:: Source ::
We present the results of a physical simulation of a BB trajectory and what knowledge we can obtained from it.
ATTENTION! Discussion at the WMASG forum about the topic raised in this article can be found here: https://wmasg.com/pl/forum/topic/168088-fizyka-a-tor-lotu-kulki/
The following article will present information obtained from a script I wrote myself, which simulates the physics of a trajectory of an airsoft BB. The purpose of this script was to examine relations between various factors, i.e. the relation of the range to the mass of a BB propelled with the same energy. Or the relation between the range to the muzzle velocity. This script, however, is not ideal. First of all, it can not be used to calculate the exact ranges as these also depend on conditions that are specific at a given game area such as humidity or temperature. Consequently, in order to obtain the data that interested me, I had to base my calculation on some average values. Having that said, I achieved a relatively high similarity between the results of my calculations and the knowledge I gained through my own experience.
I will also say in advance that this article will not bear any shocking discoveries as it was not its purpose. This text is about confirmation, through physics, of various truths that have been functioning in our community for a long time.
A few words about the criteria of the simulation:
- Unless stated otherwise, each shot is taken parallel to the ground, on flat terrain without wind.
- I assume that a well set Hop-up is one where a BB will rise to a height of 1.8 meters (which is more or less the height of a human).
:::
:: Given material ::
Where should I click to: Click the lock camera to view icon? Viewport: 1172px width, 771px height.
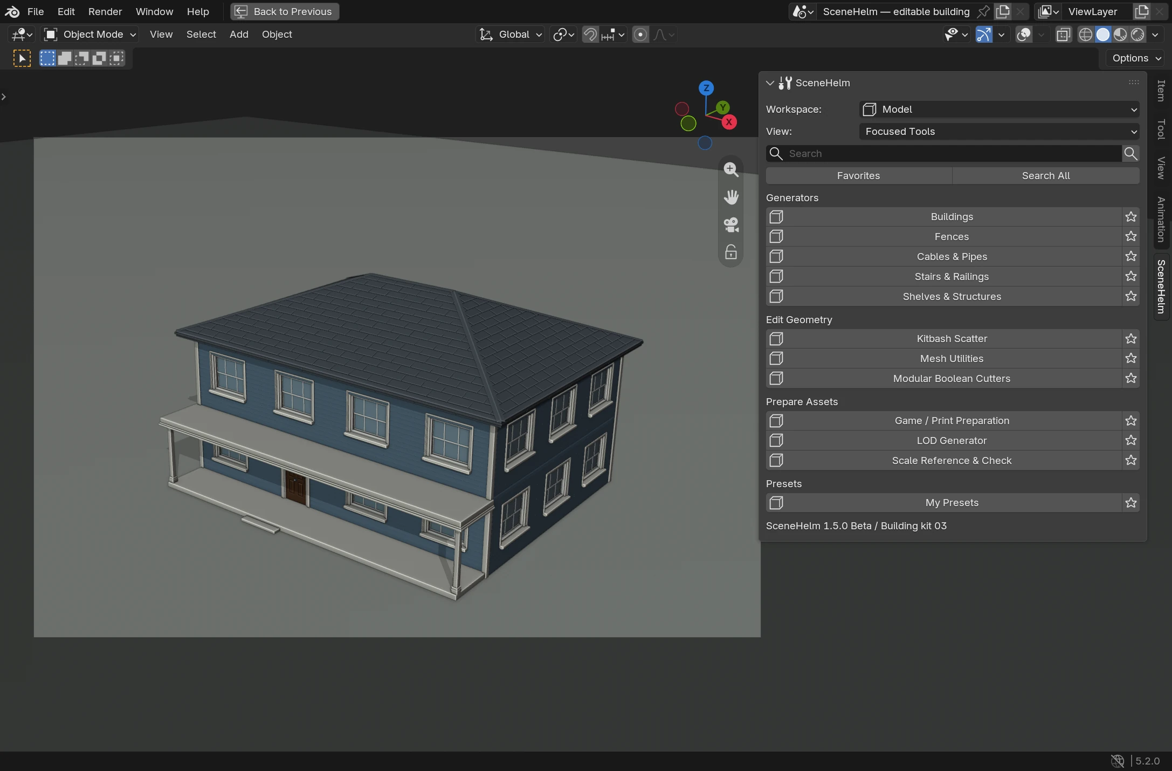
:::
> _Exercise brief_
Translate this sentence from the article on airsoft BB trajectories into French: "This script, however, is not ideal."

> _Complete response_
Ce script, cependant, n'est pas idéal.